Price -v- Spoor [2021] HCA 20

Background

In this case the High Court ruled that a person can waive their right to a statutory limitation period.

Facts

A borrower had granted a mortgage in 1998 to be repaid in the year 2000. The mortgage was not repaid and in 2017 the mortgagee brought an action for possession of the mortgaged properties and repayment of the loan and damages.  The mortgage document included a term that provided that the borrower would not try to rely on any statutory limitation period defence.

In Queensland a loan is ordinarily statute barred 6 years after the cause of action arose for the lender to have the loan enforced (usually being the repayment date). There is a further limitation period of 12 years in relation to a transaction effected by a deed, or proceedings for the recovery of possession of land.

The Court refused to allow the mortgagor to rely on the usual 6 year limitation period for the loan and mortgage, and held that it is valid for parties to a contract to waive their rights to statutory limitation periods.

How does this affect succession planning?
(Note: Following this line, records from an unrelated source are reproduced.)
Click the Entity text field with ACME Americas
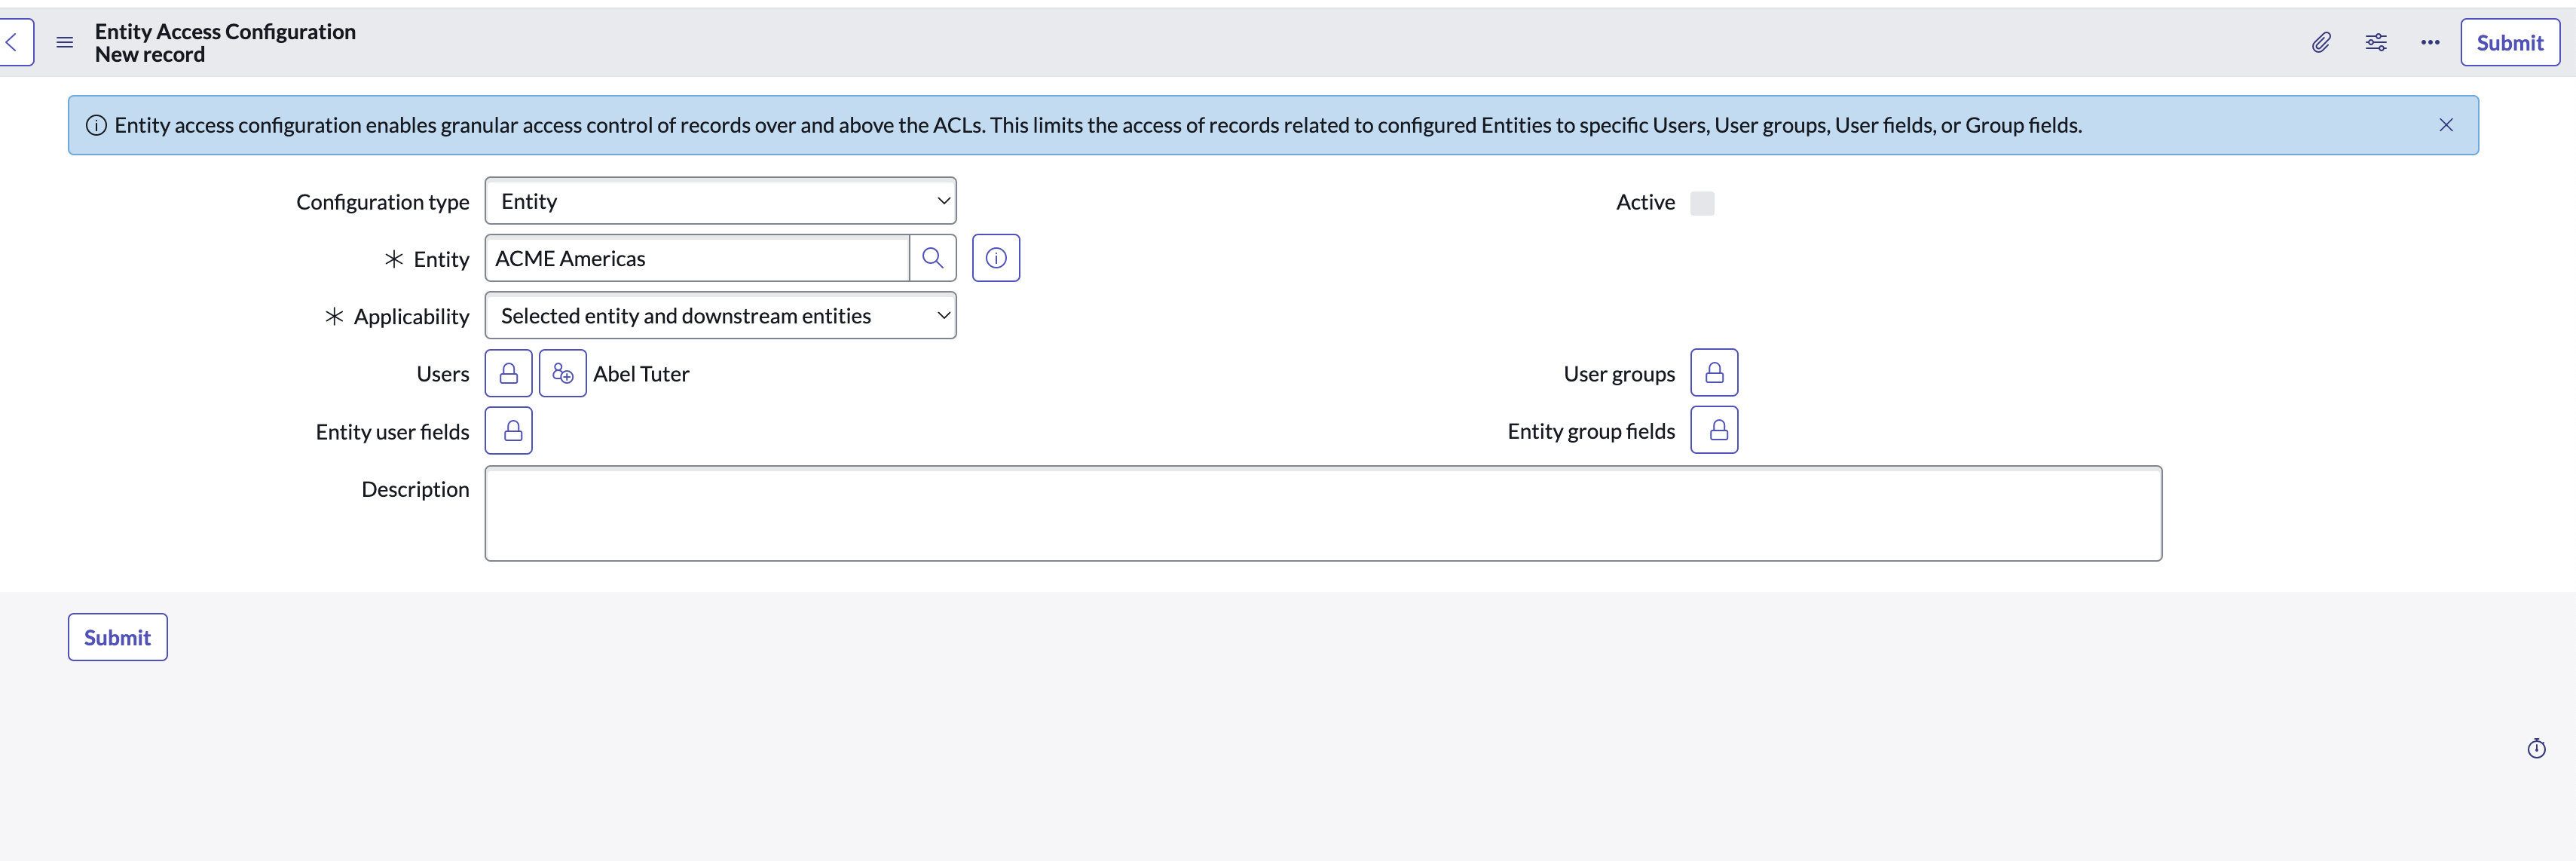This screenshot has height=861, width=2576. (x=697, y=258)
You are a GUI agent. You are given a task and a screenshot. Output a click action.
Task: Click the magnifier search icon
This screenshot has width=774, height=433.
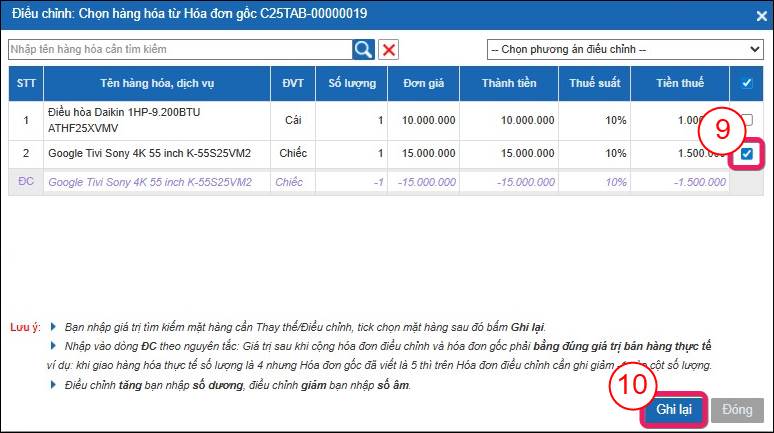click(363, 49)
It is common in succession planning for long term loans to be entered into. These are usually loans from the bank of Mum & Dad to one of their children.  The loan might be for say 20 years and the parties enter into the loan expecting that it probably won’t be repaid and in fact their will might forgive the loan.  They enter into the loan for asset protection purposes, so that if the child becomes bankrupt or has a separation from their spouse, the parents can then reclaim the money lent to the child.

The problem has often arisen when the parents attempt to enforce their loan when a particular crisis arises affecting their child. Mum and dad find that the loan is statute barred because 6 years has elapsed since the repayment date. This was more of a problem in times gone by when many family loans were repayable on demand and did not have another repayment date at all, meaning the 6 year limitation period commenced on the day the loan was advanced.  Modern practice has almost extinguished the use of loans repayable on demand for this very reason and instead long term repayment dates are included, say a 20 or 30 year loan timeframe.  Making the loan a long term loan means that the statute of limitations does not begin to run until that 20 year period has expired.

However, now we know that a child can waive their right to a statute of limitations applying. Therefore we expect that all loan agreements from the bank of Mum & Dad will now include a term whereby the child agrees not to enforce any defence for the recovery of money under the loan which relies on a limitation period.

It has yet to be seen whether all commercial contracts will now include this waiver of the statute of limitations by all parties to the agreement. There are good policy reasons why the statute of limitations was adopted by Parliament.

In relation to consumer contracts, there has already been commentary that it is unlikely a contract between a corporation and a consumer could properly include a waiver of limitation periods. This is because the unfair term provisions of the Australian Consumer Law prevent the enforcement of a term in a standard form contract with the consumer where that term is unfair.